» **Tareas pendientes**
- 1) Resume en forma de lista el párrafo del texto sobre el Madrid de 1936 que empieza con «Comienza el hambre en la población civil», sin perder sus datos principales.
- 2) Responde con brevedad, según el texto sobre el Madrid de 1936:
(a) ¿En qué mes y año comienza el hambre en la población civil?
(b) ¿A quién fue a visitar Felix Schlayer a la cárcel Modelo?
(c) ¿Cuántas cárceles se habilitaron al final?
- 3) Retoma el texto sobre el Madrid de 1936 a partir de su última oración.

» **Documento fuente**
○ ○ ○ ○ ○ ○ ○
MEMORIA EN SU MEMORIA (III)
LOS
PRESOS, LAS CARCELES Y SUS GUARDIANES.
Comienza
el hambre en la población civil ya a partir del mes de diciembre de 1.936. En
Madrid se padecía verdadera escasez, no sólo por la falta de alimentos, sino
que era casi peor la falta de combustible. Mujeres que se ponían a la cola a
las dos de la madrugada y a las diez o las once de la mañana no habían podido
adquirir ni dos kilos de carbón. Las tiendas de comestible abrían en su
mayoría, pero no tenían casi género. La gente se debía de conformar con pan y
cierta cantidad de arroz. El aceite y el azúcar se expendían en cantidades
mínimas. Luego también empezó a faltar el pan. La primera vez que Felix Schlayer
estableció contacto con una cárcel fue a finales de septiembre de 1.936, cuando
acudió a visitar al Abogado de la Legación Noruega, Ricardo de la Cierva, en la
llamada cárcel Modelo de Madrid, única cárcel masculina oficial. El ingreso de
presos siguió en aumento y no era ya la Policía, sino el “pueblo libre” el que,
con arreglo a su parecer, detenía a unos y a otros. Con frecuencia era
suficiente llevar cuello y corbata para quedar detenido. Las seis cárceles al
final habilitadas tampoco eran suficientes para saciar la locura persecutoria
que continuó siendo el rasgo característico de toda la revolución.
○ ○ ○ ○ ○ ○ ○
» **Extracto de datos**
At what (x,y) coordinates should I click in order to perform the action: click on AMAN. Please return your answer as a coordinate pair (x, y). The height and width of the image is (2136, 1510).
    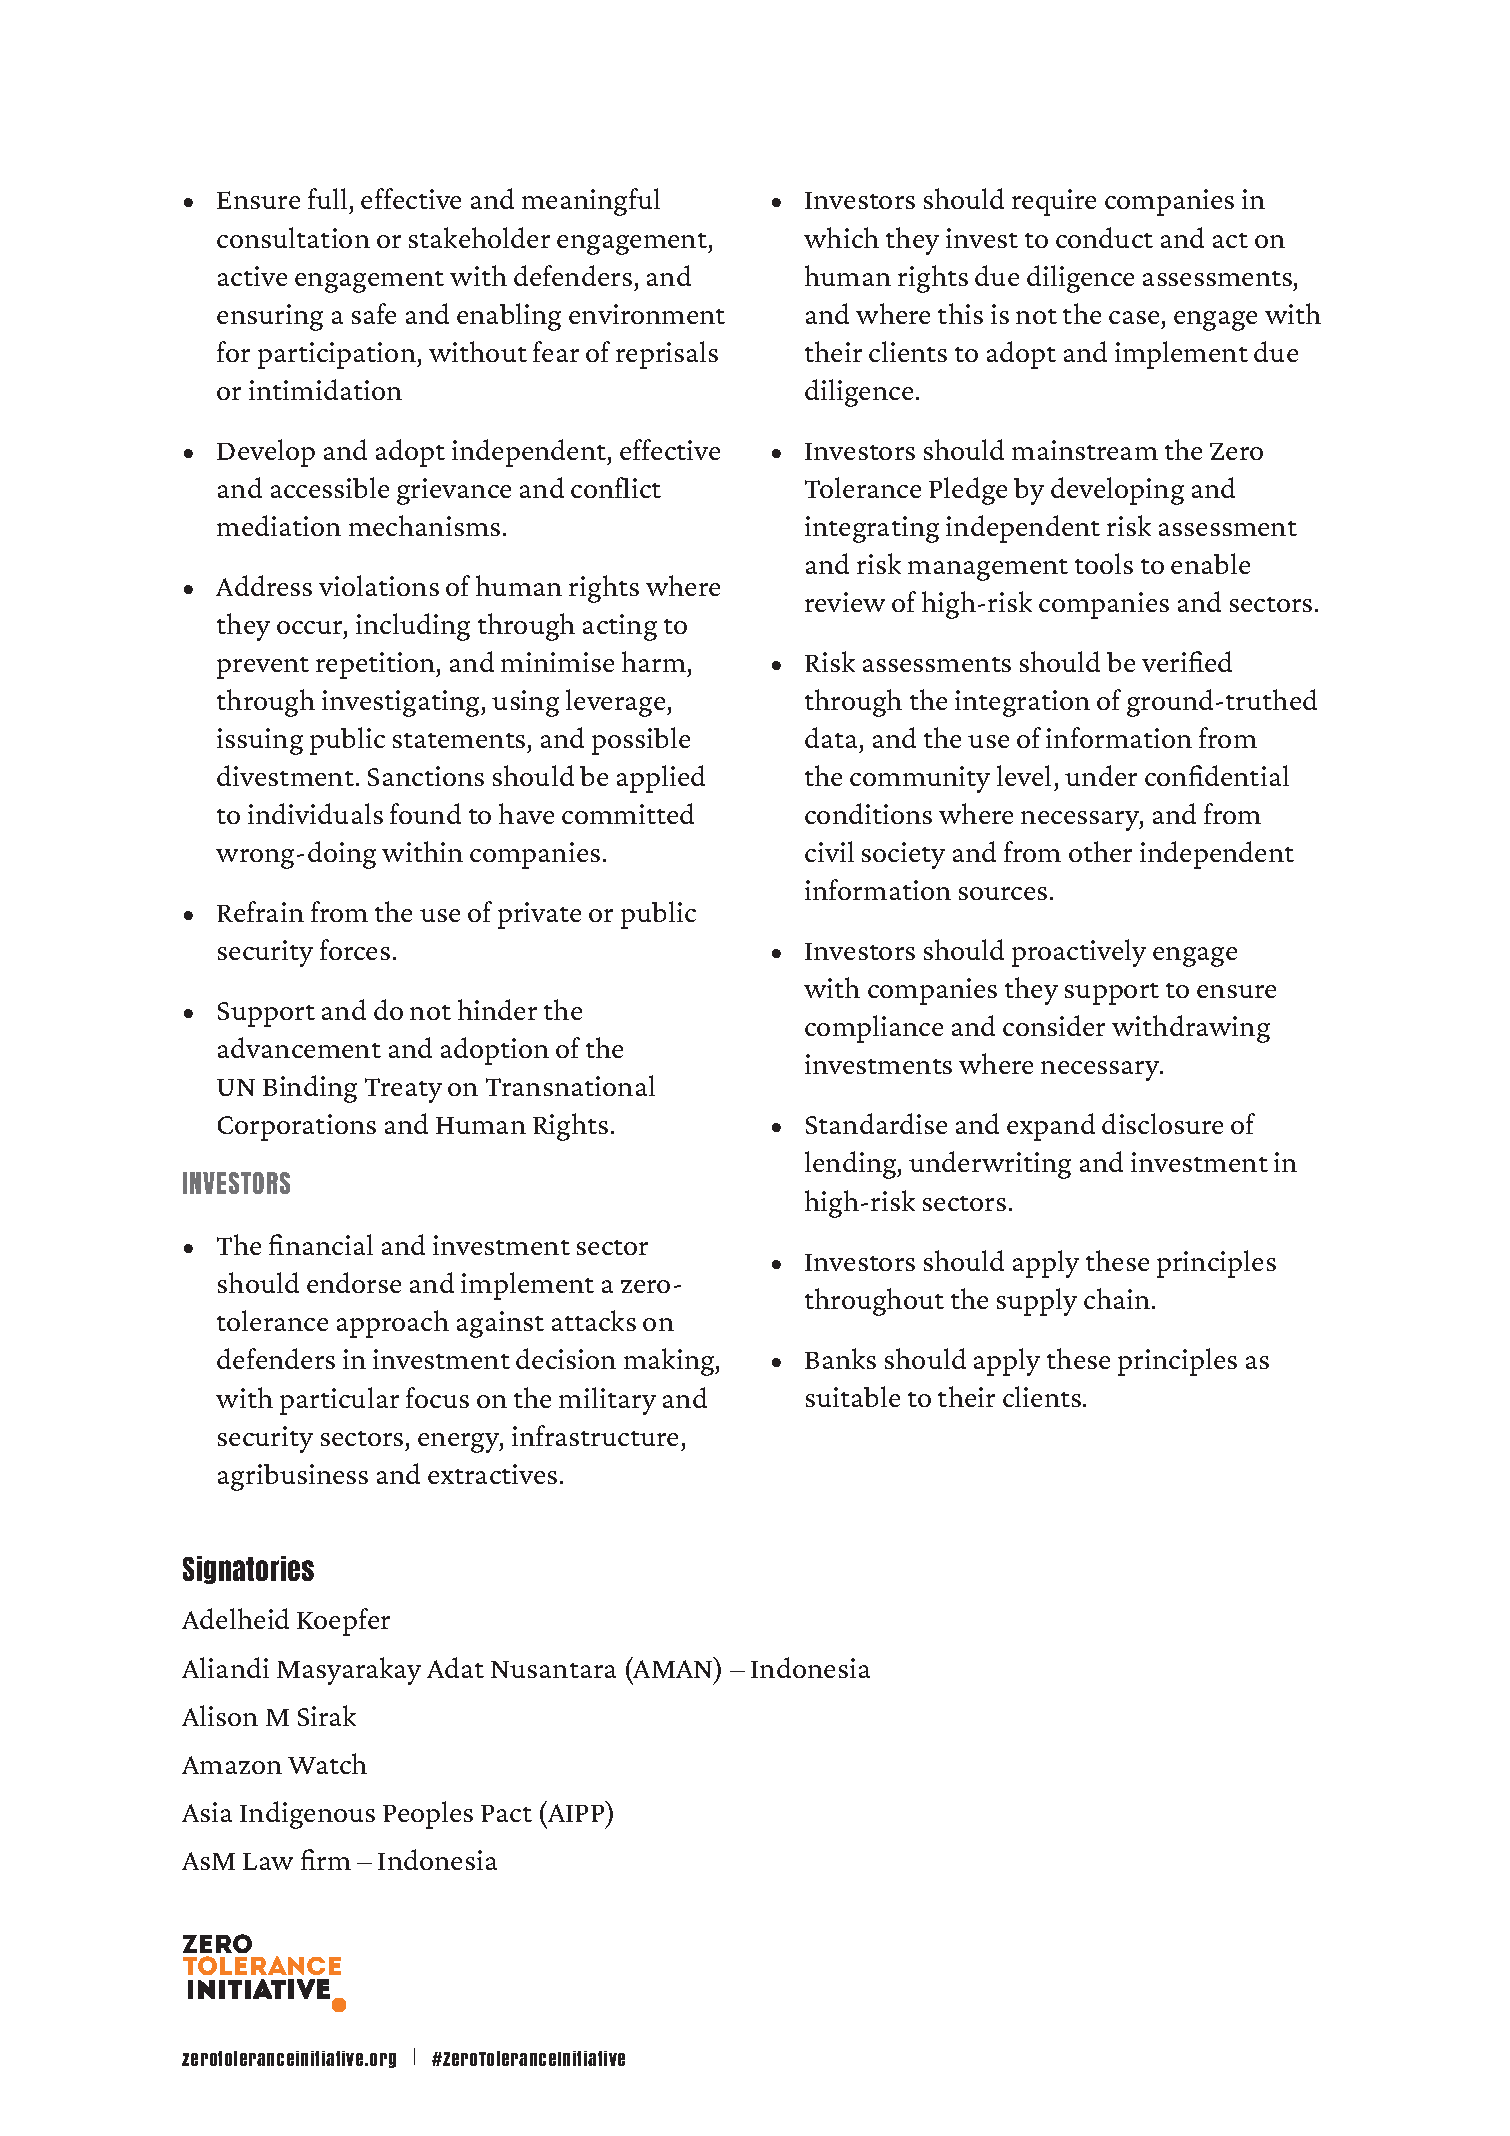
    Looking at the image, I should click on (673, 1668).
○ ○ ○ ○ ○ ○ ○
» **Resultados**
- 1)
- El hambre de la población civil empieza en diciembre de 1936. En Madrid faltan alimentos y, todavía peor, combustible.
- Mujeres que hacían cola desde las dos de la madrugada no habían conseguido ni dos kilos de carbón a las diez o las once de la mañana.
- Casi todas las tiendas de comestibles abrían, pero apenas tenían género. Había pan y algo de arroz, y el aceite y el azúcar se vendían en cantidades mínimas. Después empezó a faltar también el pan.
- Felix Schlayer entró en contacto con una cárcel por primera vez a finales de septiembre de 1936. Fue a la cárcel Modelo de Madrid, única cárcel masculina oficial, para visitar a Ricardo de la Cierva, abogado de la Legación Noruega.
- El número de presos siguió creciendo. Ya no detenía la Policía, sino el «pueblo libre», según su parecer, y a menudo bastaba llevar cuello y corbata para quedar detenido.
- Las seis cárceles habilitadas al final no alcanzaban para la locura persecutoria que caracterizó a toda la revolución.

- 2)
(a) En diciembre de 1936.
(b) A Ricardo de la Cierva, abogado de la Legación Noruega.
(c) Seis.

- 3)
También
se hacían “cárceles privadas” en sótanos de diversos edificios, incautados a
particulares. Nadie controlaba estas cuevas de bandidos, nadie sabía de la
identidad de los hombres y mujeres que allí languidecían injustamente, sin
poder hacer valer sus derechos, sin perspectivas de liberación y sin que nadie
frenara la brutalidad de sus “propietarios”. Aunque no hubieran cometido más
delito que este inaudito abandono del poder del Estado ante los peores
instintos del populacho, ya es suficiente para que los gobiernos españoles del
Frente Popular se ganasen la condena general.
El
22 de agosto de 1.936 una “tropa” de delincuentes comunes, vestidos de
milicianos, irrumpió en la cárcel Modelo, con el pretexto de efectuar un
registro en busca de armas; despojaron a cada uno de los presos de todos sus
objetos de valor, relojes, anillos de casados, plumas estilográficas y se
llevaron todo ello, metido en sacos. Quemaron las oficinas del establecimiento
apropiándose asimismo de todas las cantidades de dinero existentes y quemaron
los libros para evitar cualquier reclamación posible por parte de los
despojados. Dado que estos sumaban más de 4.000, puede uno hacerse a la idea
del brillante éxito de la “meritísima operación anticapitalista”.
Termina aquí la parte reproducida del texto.